Risk mitigation can be accomplished through a variety of internal and external
mechanisms to the project. Internal methods include the following:
- Introducing good practice management systems to control the occurrence
of damaging events.
- Project design, aiming at diversification of activities within a project
and spreading of projects in different areas, reducing the risks that damage
(e.g., fire, pests and diseases, flood) will spread.

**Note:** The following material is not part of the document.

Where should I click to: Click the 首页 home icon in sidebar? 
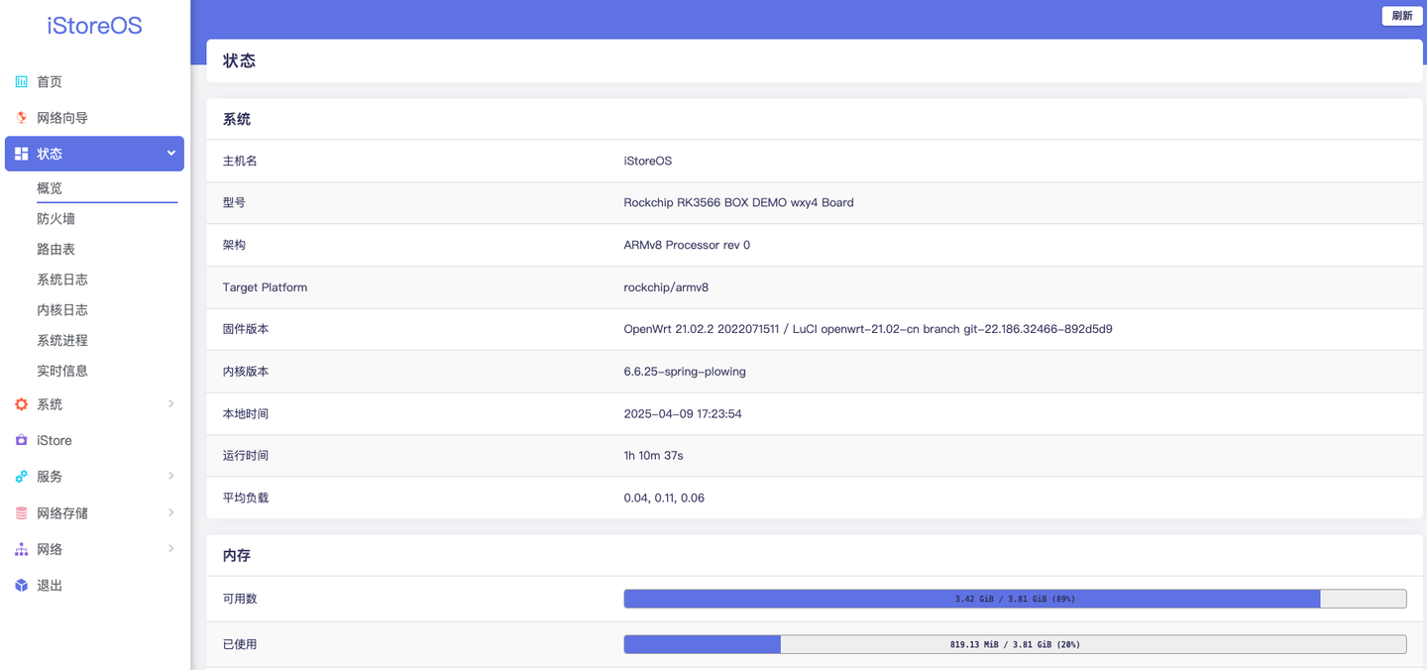21,80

- Maintaining self-insurance reserves or keeping a portion of the project's
benefits as a reserve to insure against any shortfalls. This reserve could
be financial or in-kind (GHG benefits). This approach was used by the national
program of the Costa Rican Office for Joint Implementation, which placed about
40 percent of credits derived from the PFP project in a self-insurance buffer
reserve (SGS, 1998). If damage does not occur, this reserve can be used at
the end of the project lifetime.
- Diversification of sources of funding, reducing financial dependency on
a single source.
- Involvement of a wide range of stakeholders, through consultation and participatory
- Creation of positive local side effects from hosting the project, such as
transferring needed technologies, fostering local social developments (e.g.,
job creation), or creating positive side effects on other local or regional
environmental goals in the host country (Janssen, 1997).
- Project auditing and external verification, which may serve as a way to
highlight project risks early on.
- Timed allocation of GHG benefits. If GHG benefits are credited to project
partners only after they are fully realized, there will be less need for long-term
guarantees and a lower perception of risk. This allocation could be accomplished
by staggering sequestration and crediting or by only allowing crediting according
to a ton-year factor calculated according to an equivalence factor between
CO2 sequestration and emissions (Moura-Costa and Wilson, 2000).
External methods include the following:
- Cross-project insurance through direct arrangements in which projects would
guarantee each other.
- Regional carbon pools-a similar approach in which "carbon banks" are established
with contributions from a diversified pool of projects to insure contributing
- Financial insurance. Some insurance companies are already offering services
related to risk mitigation for carbon offset projects. It is important to
note that a series of project risks are common to non-GHG specific activities
and traditionally have been covered by standard insurance schemes (e.g., crop
or timber insurance).
- Portfolio diversification in terms of placing different projects in different
locations [e.g., the FACE Foundation's portfolio (Verweij and Emmer, 1998)].
There are still issues related to liability, such as allocation of responsibilities
for ensuring compliance and deliverables. The UN Conference on Trade and Development's
Emissions Trading Forum has raised issues of responsibility such as "buyer beware"-in
which buyers are responsible to ensure that offsets are valid-or "seller beware,"
in which an exporting country would have the entire transaction invalidated
if projects do not deliver (Tietenberg et al., 1998). This approach has
different implications for countries with and without emissions limitation caps.
Additional issues raised during the meetings of the Ad Hoc Working Group on
CDM included allocation of liabilities between nations, individuals, and certifiers
(Stuart, 1998; Stewart et al., 1999).